### INPUT DATA
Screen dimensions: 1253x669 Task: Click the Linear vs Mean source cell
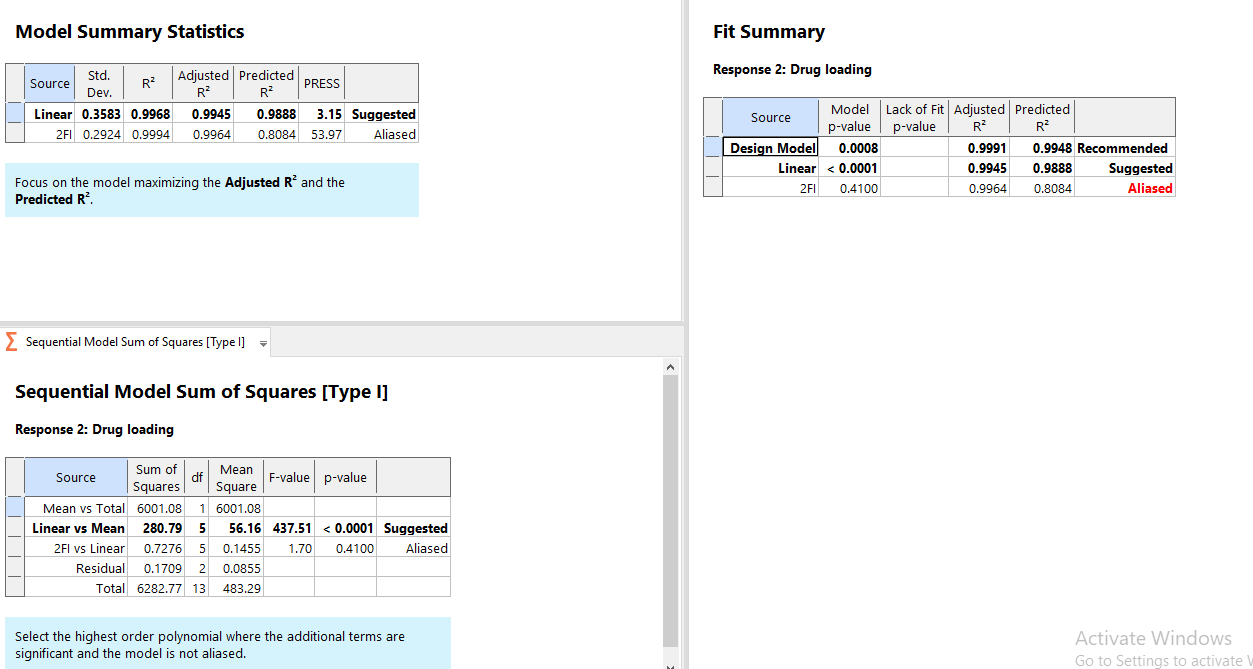pos(78,528)
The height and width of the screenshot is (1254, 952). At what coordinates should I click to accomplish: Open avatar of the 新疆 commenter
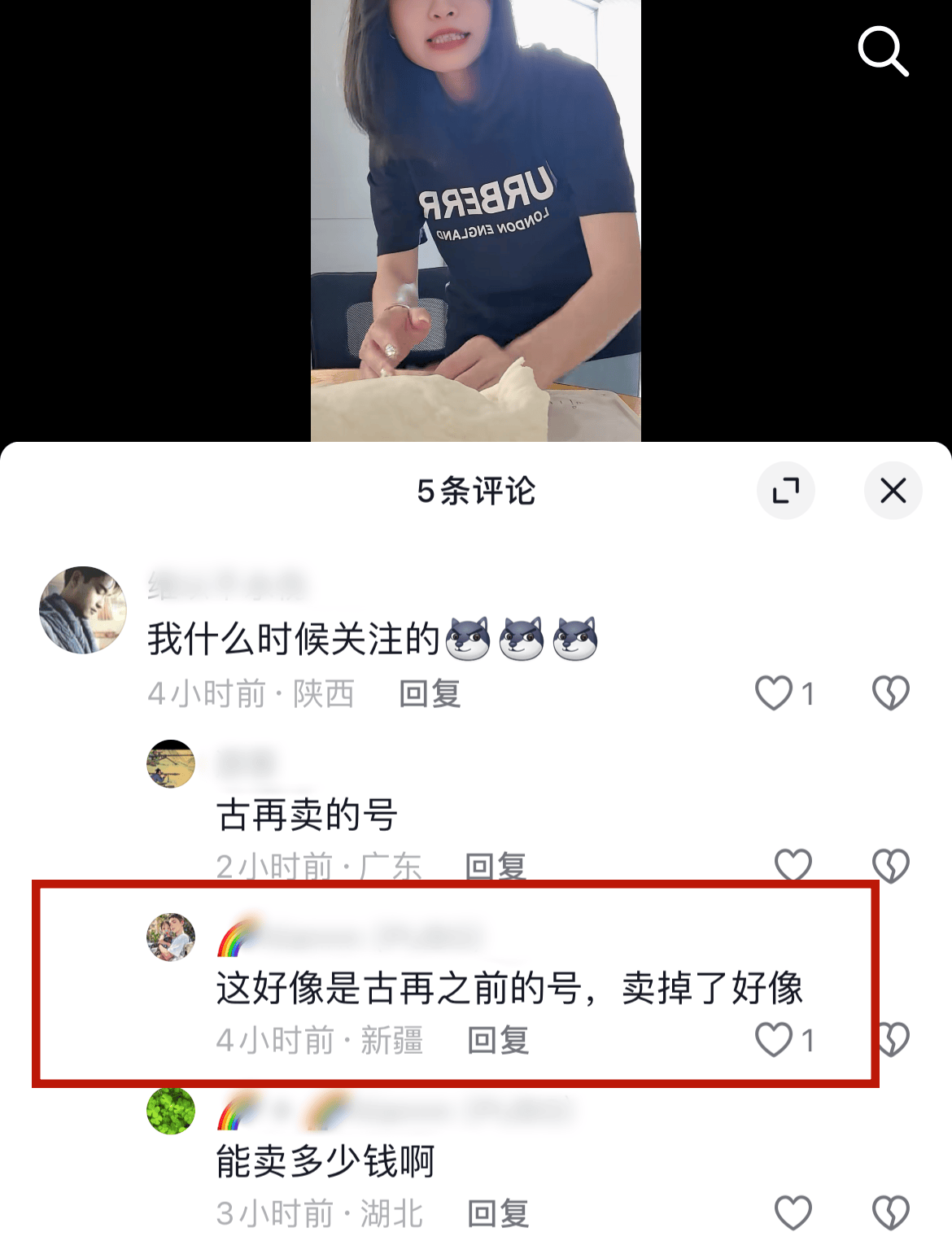tap(171, 937)
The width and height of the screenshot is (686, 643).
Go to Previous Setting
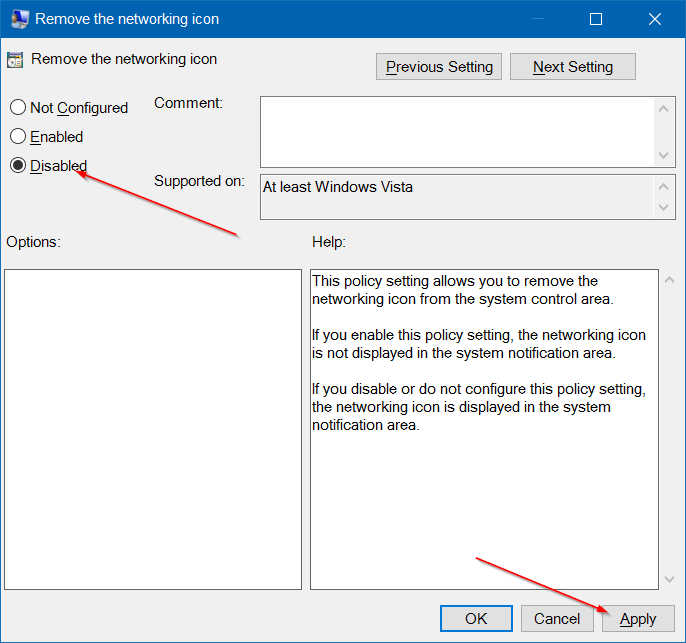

### PROBLEM REQUIREMENTS
Once you find the line containing "The width and", retype it and every line after it through the last line of the records above, exactly. Add nothing else, and leave out the pictures.

### RESPONSE AREA
The width and height of the screenshot is (686, 643).
Go to Previous Setting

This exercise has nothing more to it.